Frequently Asked Questions
General Questions
Q. What is the difference between a subscriber and a member?
A. A subscriber is the employee or individual who elects
coverage under the plan or the person that the coverage is
through. A member is any person covered under an employee
benefit plan as either a subscriber or a dependent.

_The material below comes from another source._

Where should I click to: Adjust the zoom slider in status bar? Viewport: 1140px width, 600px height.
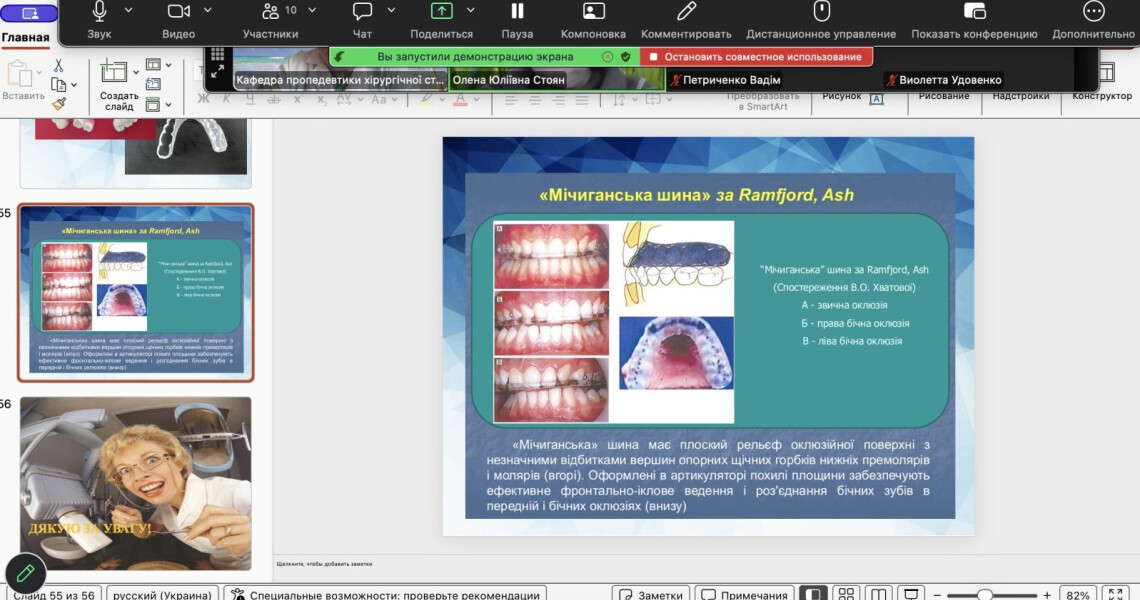click(x=985, y=595)
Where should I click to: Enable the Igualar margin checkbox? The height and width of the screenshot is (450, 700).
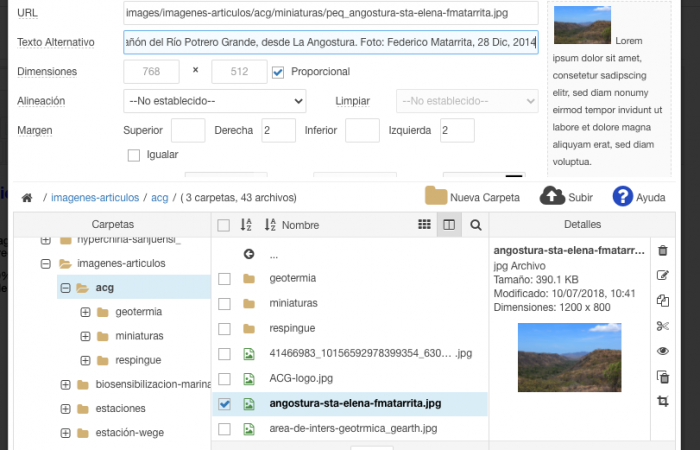click(134, 155)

Q. What is a medical emergency?
A. A medical emergency is any medical condition leading a
prudent layperson to seek immediate medical attention. Examples
of medical emergencies include, but are not limited to, conditions
placing a person’s health in significant jeopardy; serious
impairment to a bodily function; serious dysfunction of any
bodily organ or part; inadequately controlled pain or situations
when the health of a pregnant woman or her unborn child are
threatened. You must notify your health care plan within 24-48
hours after seeking emergency care.
Q. What is a formulary list?
A. A formulary, or preferred drug list, is a list of medications
that are covered for a specific copayment amount by a health
care plan. This list may vary from one plan to another.
Q. What is a preventive service?
A. Preventive services are those that are concerned with
preventing disease or early detection. Examples of preventive
services include annual exams, mammograms, pap smears, well-child
care, etc. Refer to your plan’s summary of plan benefits
for a complete list of services.
Q. When should I call my medical plan?
A. Whether you are participating in a POS or PPO plan, call
your plan first when you have questions regarding claims,
service issues, pre-certification, case management, and pharmacy
issues.
Q. How long can I keep medical coverage through MCHCP as a
surviving spouse?
A. You may keep the coverage as long as you pay the premium
and the Public Entity participates with MCHCP.
Q. How long can children be covered under MCHCP?
A. Dependent children can be covered up to the age of 23.
Q. My child lost coverage under my spouse’s plan since
he/she no longer meets the dependent criteria for that plan.
May I enroll him/her in my MCHCP plan at this time?
A. YES. You can apply for late entrant coverage for that
dependent child as long as the child meets dependent eligibility
requirements, and you apply within 60
days of the event.
Q. If my dependent has a child, can that newborn be covered?
A. YES, as long as your dependent is covered and the newborn
is enrolled within 31 days
of the birth. If you do not elect to enroll the newborn at
this time, you cannot enroll the child at a later date. The
child can only be covered as long as your dependent is also
covered. Once your dependent loses coverage or is no longer
eligible for coverage, his/her dependent would no longer be
eligibile for coverage through MCHCP.